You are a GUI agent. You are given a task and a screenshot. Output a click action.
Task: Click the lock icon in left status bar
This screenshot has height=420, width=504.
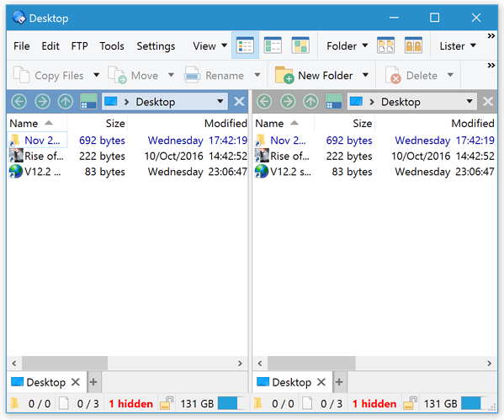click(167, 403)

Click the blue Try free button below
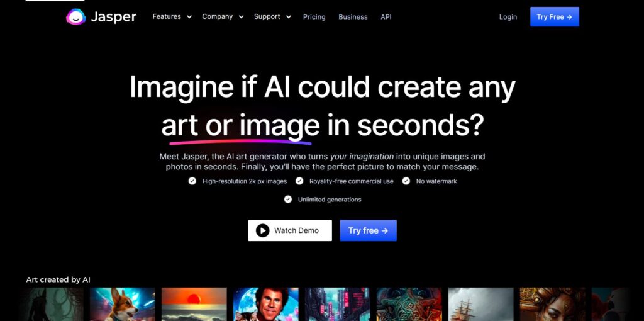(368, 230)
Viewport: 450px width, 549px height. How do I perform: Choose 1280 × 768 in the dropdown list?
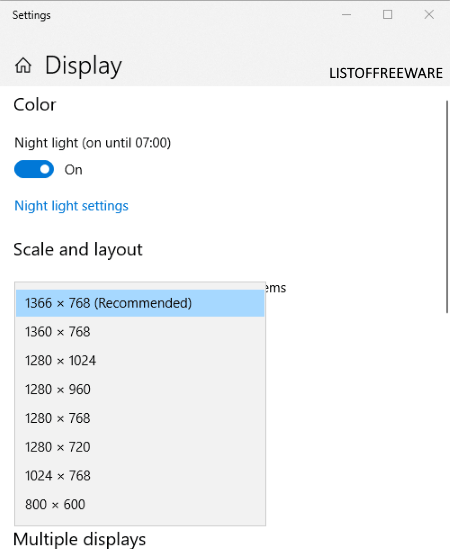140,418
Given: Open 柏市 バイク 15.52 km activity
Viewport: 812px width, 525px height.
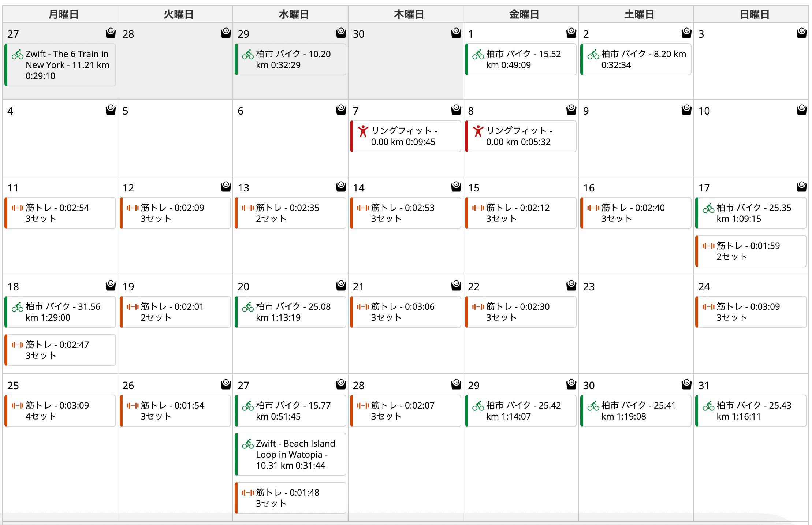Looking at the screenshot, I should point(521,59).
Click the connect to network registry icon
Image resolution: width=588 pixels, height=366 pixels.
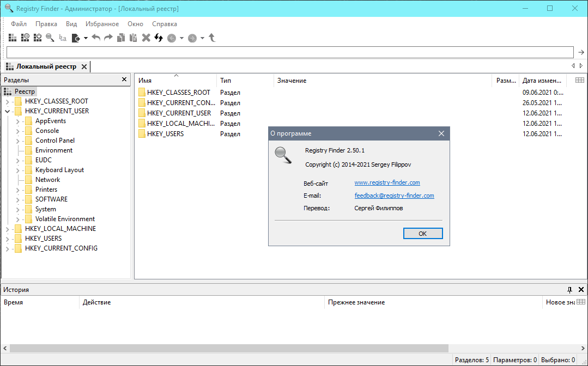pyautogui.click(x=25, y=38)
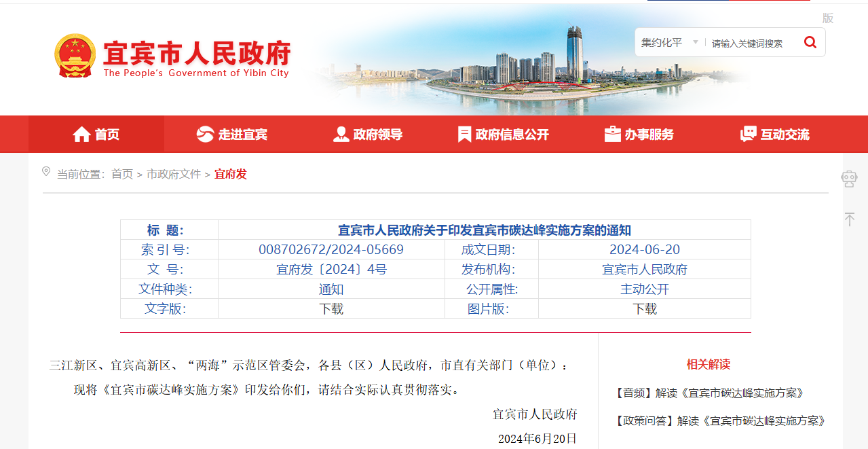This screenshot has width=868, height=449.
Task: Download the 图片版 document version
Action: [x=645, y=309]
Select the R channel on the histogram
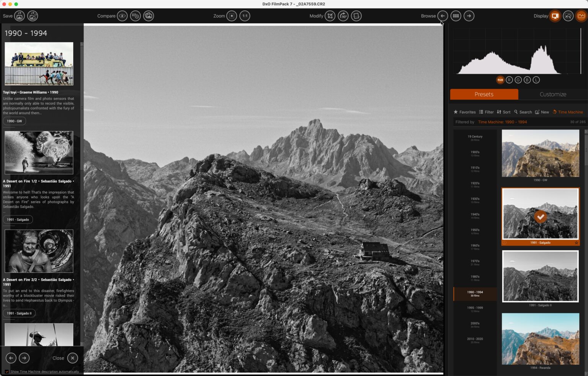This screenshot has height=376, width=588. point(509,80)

..........

• **TASK DESCRIPTION**: Drop the pictures, then transcribe the lines from the one containing "Viewport: 812px width, 525px height." to the end of the data above, exactly and nothing more.

• **WRITTEN REPLY**:
Viewport: 812px width, 525px height.
Looking at the screenshot, I should point(521,59).
Click the connect to network registry icon
Image resolution: width=588 pixels, height=366 pixels.
pyautogui.click(x=25, y=38)
This screenshot has width=868, height=449.
Task: Download the 图片版 document version
Action: [x=645, y=309]
Select the R channel on the histogram
This screenshot has height=376, width=588. point(509,80)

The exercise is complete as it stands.